=== Supplied records ===
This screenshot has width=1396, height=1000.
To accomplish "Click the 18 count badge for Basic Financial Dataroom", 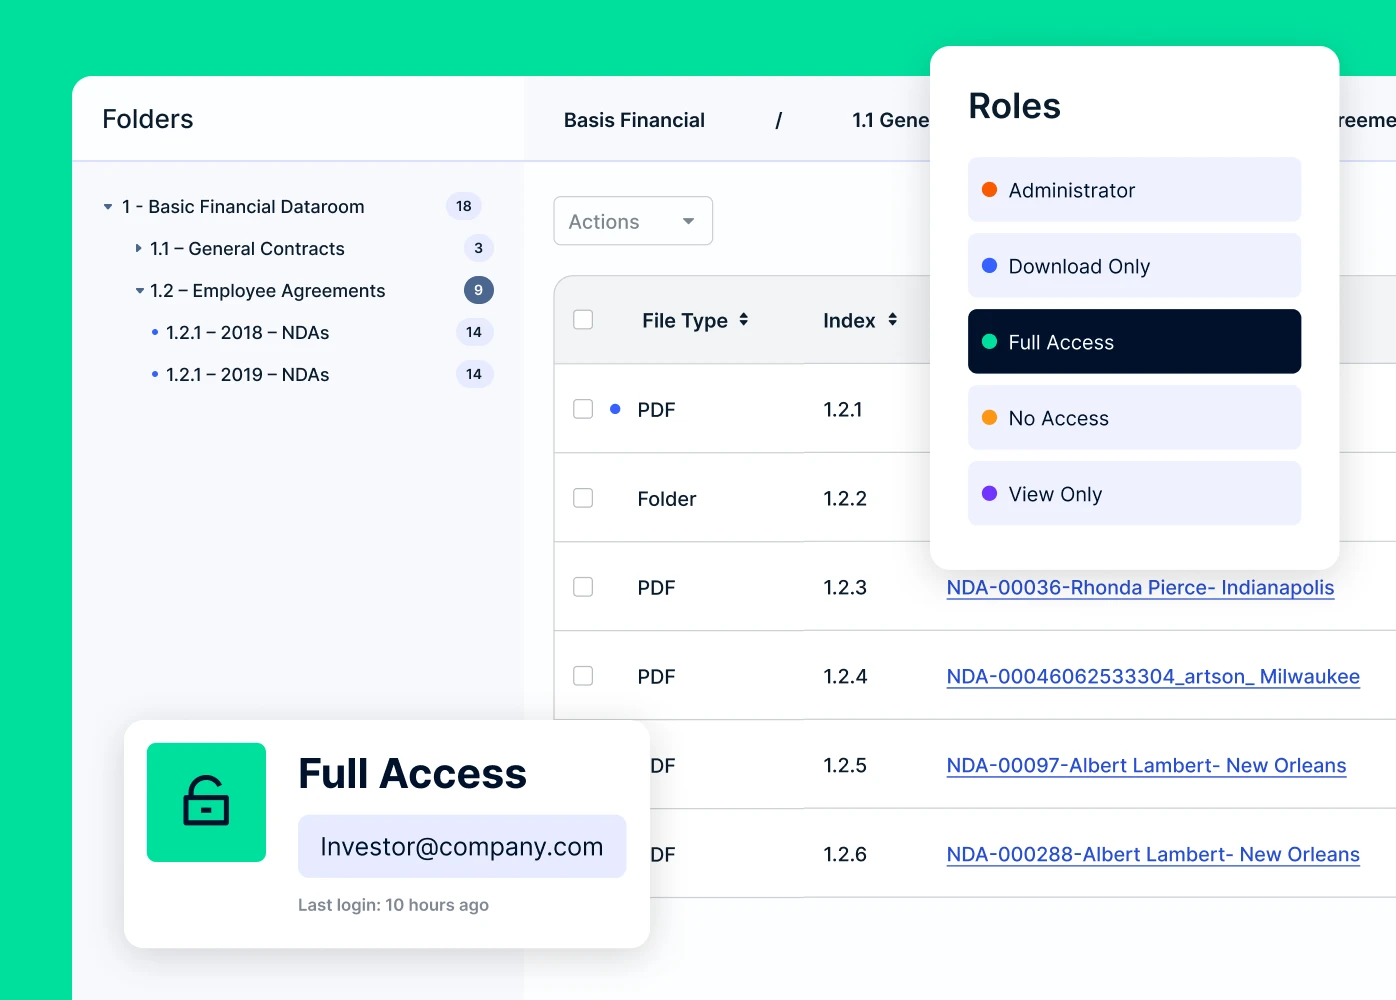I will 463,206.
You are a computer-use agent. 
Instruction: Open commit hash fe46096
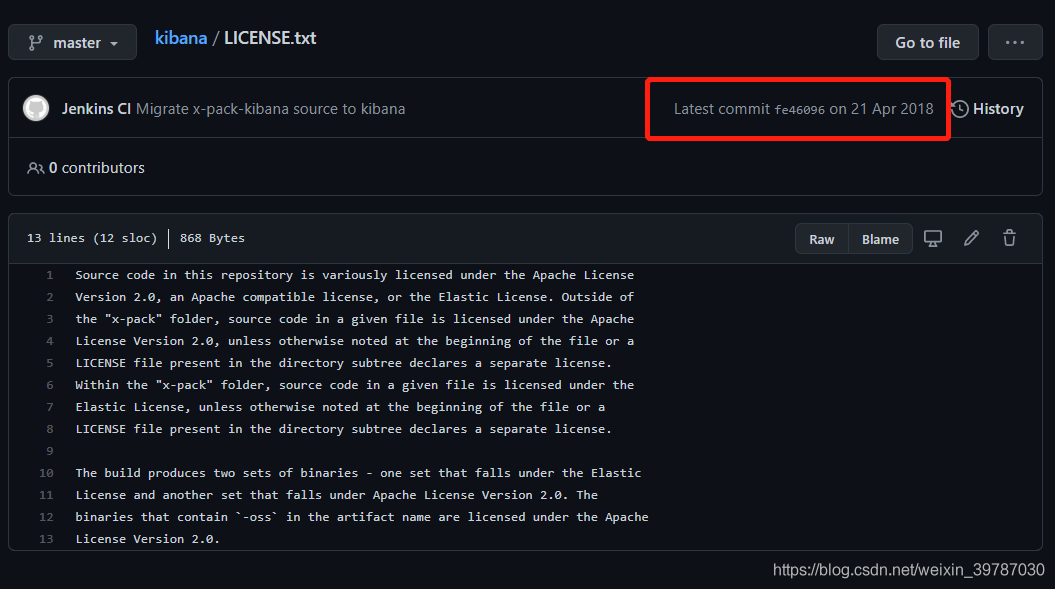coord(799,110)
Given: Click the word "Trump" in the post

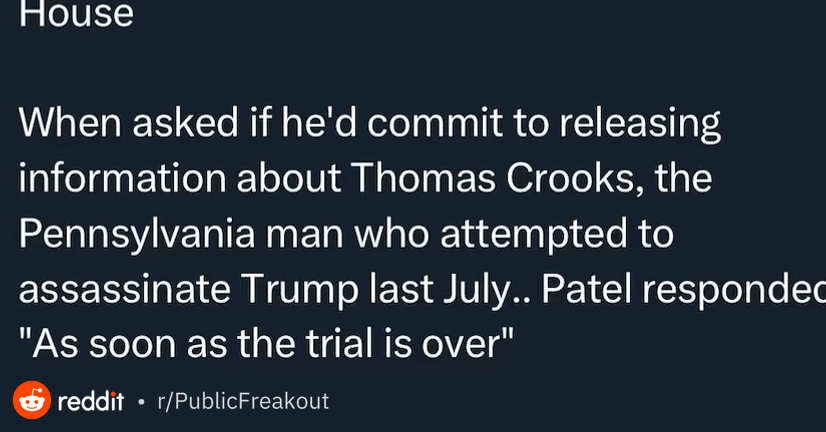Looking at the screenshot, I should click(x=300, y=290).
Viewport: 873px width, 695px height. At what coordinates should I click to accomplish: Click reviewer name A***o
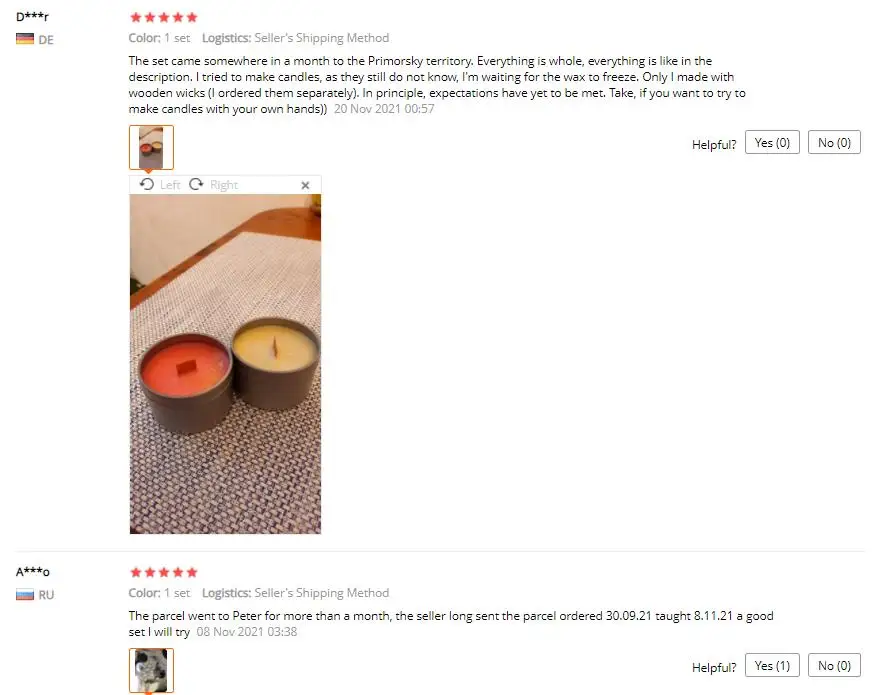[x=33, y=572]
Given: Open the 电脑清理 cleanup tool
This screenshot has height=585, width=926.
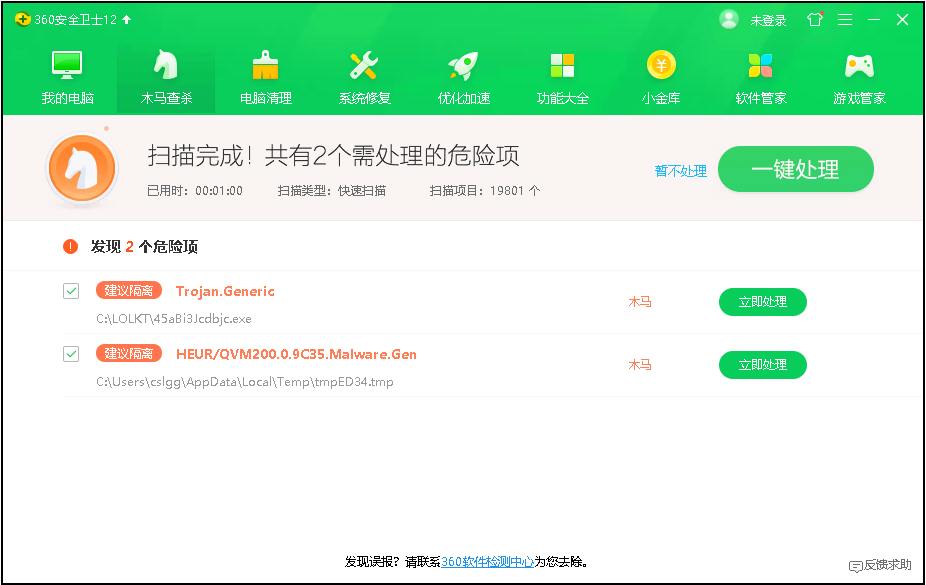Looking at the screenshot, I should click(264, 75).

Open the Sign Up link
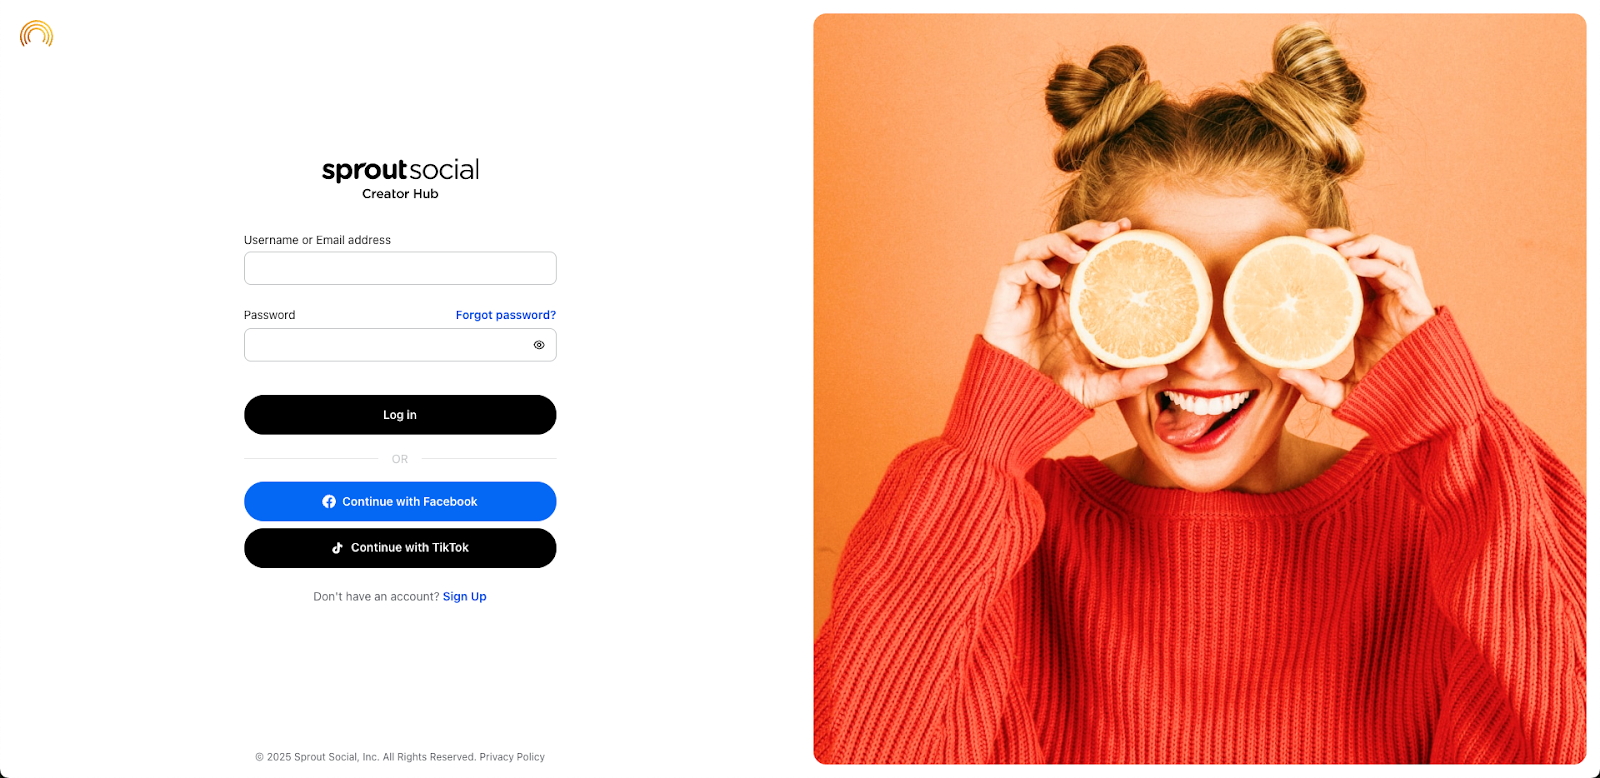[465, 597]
===
-- What you are asked to do --
Only an exact copy of the lines from the one with "Viewport: 873px width, 695px" through the last line of the data above is wanted, and no pictures.

-- Output of the exercise --
Viewport: 873px width, 695px height. At what coordinates should I click to accomplish: Click reviewer name A***o
[x=33, y=572]
Given: Open the 电脑清理 cleanup tool
This screenshot has height=585, width=926.
Looking at the screenshot, I should click(264, 75).

Open the Sign Up link
[465, 597]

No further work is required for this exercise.